- Directed by: Giri Babu
- Written by: Gowri Shankar (dialogues)
- Screenplay by: Giri Babu
- Story by: Giri Babu
- Produced by: Giri Babu; Chappidi Hanumantha Rao;
- Starring: Raja; Sneha;
- Cinematography: Suresh
- Music by: Madhavapeddi Suresh
- Production company: Ranabheri Productions
- Release date: 22 February 2008;
- Country: India
- Language: Telugu

= Nee Sukhame Ne Koruthunna =

Nee Sukhame Ne Koruthunna is a 2008 Indian Telugu-language romantic drama film directed by actor Giri Babu. The film stars Raja, Sneha in the lead roles. It was released on 22 February 2008. The film's title is based on the song of the same name from Murali Krishna (1964).

==Plot==
Madhu hails from a poor family, but is a sports champion of the college. Besides, he is very good at studies. Swapna is the daughter of a millionaire Sarvabhouma Rao. She is also good at studies and other extra-curricular activities. However, she is a down-to-earth girl and always wants to be very simple. She goes to the college in bus and doesn't want to use even a car. Sekhar is their classmate. Sekhar loses his heart to Swapna. Ramya is also their classmate and is the best friend of Swapna. Once, Madhu saves a girl called Shanti when Swapna's brother teases her. So, he bears a grudge against Madhu. Though Sekhar loves Swapna, she gives her heart to Madhu and Sekhar silently moves away from them. When Madhu goes to Swapna's birthday party, he gets thrashed by her brother. So, Madhu decides to keep off away her for some time and goes to Hyderabad as he gets a job there. He promises Swapna that he would marry her by convincing her parents and brother after some time. Ramya, who also stays in Hyderabad after her marriage, mistakes Madhu, as he moves closely with Shanti, the daughter of the house owner. Moreover, one of Shanti's colleagues, who loves her, resorts to malicious campaign against Madhu and Shanti. This strengthens the doubts of Ramya and unfortunately Swapna goes to Hyderabad and she too mistakes the friendship of Madhu and Shanti.
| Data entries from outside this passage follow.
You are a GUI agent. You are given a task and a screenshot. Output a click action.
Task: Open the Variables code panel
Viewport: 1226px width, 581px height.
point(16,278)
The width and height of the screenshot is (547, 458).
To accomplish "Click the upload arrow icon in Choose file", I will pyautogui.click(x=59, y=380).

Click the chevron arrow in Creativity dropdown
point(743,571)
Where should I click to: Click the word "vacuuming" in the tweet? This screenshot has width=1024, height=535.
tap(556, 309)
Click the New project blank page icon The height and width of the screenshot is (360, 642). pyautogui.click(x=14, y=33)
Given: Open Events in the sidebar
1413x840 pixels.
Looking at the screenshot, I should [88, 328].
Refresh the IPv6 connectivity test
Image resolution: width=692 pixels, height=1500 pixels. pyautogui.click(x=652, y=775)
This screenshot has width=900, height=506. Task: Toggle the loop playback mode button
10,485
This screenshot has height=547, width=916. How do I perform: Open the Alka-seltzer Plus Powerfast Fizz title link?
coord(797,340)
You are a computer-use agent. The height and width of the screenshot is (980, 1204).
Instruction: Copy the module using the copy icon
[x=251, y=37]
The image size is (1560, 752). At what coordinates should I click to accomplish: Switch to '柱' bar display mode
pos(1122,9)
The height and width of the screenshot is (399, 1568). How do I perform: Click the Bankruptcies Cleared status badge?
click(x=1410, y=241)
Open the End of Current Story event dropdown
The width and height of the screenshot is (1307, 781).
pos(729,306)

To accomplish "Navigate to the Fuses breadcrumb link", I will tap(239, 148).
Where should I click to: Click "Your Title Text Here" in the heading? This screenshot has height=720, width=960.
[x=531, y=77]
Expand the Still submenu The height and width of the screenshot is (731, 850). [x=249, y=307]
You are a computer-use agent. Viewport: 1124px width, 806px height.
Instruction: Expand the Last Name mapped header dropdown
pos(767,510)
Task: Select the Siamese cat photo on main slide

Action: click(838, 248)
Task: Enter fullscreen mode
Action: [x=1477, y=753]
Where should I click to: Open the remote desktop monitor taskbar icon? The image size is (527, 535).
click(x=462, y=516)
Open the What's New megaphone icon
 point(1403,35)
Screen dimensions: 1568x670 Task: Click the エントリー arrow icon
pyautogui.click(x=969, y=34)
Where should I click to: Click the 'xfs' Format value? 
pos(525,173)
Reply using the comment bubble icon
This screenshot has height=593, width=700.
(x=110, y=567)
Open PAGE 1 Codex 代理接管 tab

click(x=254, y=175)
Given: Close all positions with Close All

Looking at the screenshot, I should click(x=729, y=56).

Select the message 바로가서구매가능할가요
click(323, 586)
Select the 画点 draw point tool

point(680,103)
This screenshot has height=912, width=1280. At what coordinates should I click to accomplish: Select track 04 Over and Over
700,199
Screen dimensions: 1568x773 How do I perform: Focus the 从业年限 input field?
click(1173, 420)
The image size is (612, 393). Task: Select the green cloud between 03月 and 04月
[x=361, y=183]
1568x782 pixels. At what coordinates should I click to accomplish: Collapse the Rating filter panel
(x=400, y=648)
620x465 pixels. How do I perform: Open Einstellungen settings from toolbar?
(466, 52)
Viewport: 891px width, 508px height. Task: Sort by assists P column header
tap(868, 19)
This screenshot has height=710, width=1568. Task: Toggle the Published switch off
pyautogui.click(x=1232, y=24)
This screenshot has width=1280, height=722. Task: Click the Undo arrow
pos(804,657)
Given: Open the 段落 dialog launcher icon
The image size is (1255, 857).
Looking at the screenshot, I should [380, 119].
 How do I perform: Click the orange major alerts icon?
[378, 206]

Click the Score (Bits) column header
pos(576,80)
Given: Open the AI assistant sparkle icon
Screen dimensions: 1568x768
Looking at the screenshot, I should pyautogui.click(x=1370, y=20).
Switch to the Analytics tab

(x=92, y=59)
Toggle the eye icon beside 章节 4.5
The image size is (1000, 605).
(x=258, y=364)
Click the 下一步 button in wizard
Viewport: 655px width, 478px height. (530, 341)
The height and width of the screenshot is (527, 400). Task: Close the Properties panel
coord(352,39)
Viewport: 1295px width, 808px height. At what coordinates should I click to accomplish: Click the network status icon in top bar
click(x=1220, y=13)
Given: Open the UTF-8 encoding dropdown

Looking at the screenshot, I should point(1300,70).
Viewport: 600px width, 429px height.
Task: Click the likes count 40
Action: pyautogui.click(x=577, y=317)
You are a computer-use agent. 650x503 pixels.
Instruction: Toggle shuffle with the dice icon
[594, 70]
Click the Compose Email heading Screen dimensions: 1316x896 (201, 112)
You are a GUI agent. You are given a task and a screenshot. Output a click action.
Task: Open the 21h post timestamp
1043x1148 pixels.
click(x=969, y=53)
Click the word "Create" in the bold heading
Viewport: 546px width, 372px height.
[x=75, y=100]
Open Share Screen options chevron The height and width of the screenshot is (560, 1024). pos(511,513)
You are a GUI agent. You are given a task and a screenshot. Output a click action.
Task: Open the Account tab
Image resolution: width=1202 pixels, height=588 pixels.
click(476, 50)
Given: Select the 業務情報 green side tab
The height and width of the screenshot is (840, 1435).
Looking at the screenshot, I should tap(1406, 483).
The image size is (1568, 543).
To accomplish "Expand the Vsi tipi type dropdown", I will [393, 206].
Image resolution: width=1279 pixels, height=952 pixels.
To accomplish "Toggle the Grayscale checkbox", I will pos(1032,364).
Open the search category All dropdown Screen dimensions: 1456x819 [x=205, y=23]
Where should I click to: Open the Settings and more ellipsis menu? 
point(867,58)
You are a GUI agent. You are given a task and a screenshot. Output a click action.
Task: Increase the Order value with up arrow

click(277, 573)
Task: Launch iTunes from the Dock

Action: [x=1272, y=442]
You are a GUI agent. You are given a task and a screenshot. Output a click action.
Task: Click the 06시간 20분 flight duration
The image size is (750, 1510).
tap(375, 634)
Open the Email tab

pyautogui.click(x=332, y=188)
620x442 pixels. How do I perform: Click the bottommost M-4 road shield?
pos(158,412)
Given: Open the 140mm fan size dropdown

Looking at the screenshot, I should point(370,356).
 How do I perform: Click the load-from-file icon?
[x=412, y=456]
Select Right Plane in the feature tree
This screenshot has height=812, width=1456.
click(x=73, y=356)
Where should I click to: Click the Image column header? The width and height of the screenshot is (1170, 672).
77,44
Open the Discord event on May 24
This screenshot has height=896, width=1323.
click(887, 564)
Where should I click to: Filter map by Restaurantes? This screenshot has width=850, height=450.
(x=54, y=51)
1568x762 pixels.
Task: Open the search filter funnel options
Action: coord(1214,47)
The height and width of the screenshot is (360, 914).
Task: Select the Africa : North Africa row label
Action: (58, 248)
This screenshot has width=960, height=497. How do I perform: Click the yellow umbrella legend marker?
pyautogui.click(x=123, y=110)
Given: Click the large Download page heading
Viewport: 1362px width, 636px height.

Swapna agrees to marry anybody as she feels that she has been ditched by Madhu. Incidentally, Sekhar happens to be the son of Sarvabhouma's childhood friend and they fix their marriage. However, Sekhar too tries to convince Swapna that Madhu is a gentleman but fails in his effort. When Madhu meets Swapna, she chides him and labels him a cheat. Just before the marriage, Sekhar dies in an accident. At this juncture, Shanti, who is the niece of Sekhar's father, visits him to console and she happens to see Swapna. She reveals the truth that her love is one-sided and Madhu really loves her and she is still in his thoughts. Swapna realises her mistake and finally the story ends with a happy note with the union of Swapna and Madhu.

==Cast==
Source

== Production ==
Giri Babu announced that he was directing a film after a hiatus, and wrote the film thinking that Raja would suit the character. The muhurat shot took place on 16 August 2007.

==Soundtrack==
The music and background score was composed by Madhavapeddi Suresh to lyrics written by Vennalakanti.

Track listing
| No. | Title | Singer(s) | Length |
|---|---|---|---|
| 1. | "Chandamamaravo" | Sunitha | 3:55 |
| 2. | "Kannula Vindhuga" | Karthik, Sadhana Sargam | 4:57 |
| 3. | "Monalisa Hihilessa" | Tippu | 4:30 |
| 4. | "Oh Naa Prema" | S. P. Balasubrahmanyam | 4:16 |
| 5. | "Ammaiye Putindama" | S. Janaki, S. P. Balasubrahmanyam | 4:38 |
| 6. | "Yemito Idhi" | K. S. Chithra, Karthik | 4:05 |
| Total length: |  |  | 26:21 |

== Reception ==
Y. Sunitha Chowdhary of The Hindu gave the film a negative review and opined that "The film has nothing to offer and even if it had, it takes a long time to move ahead".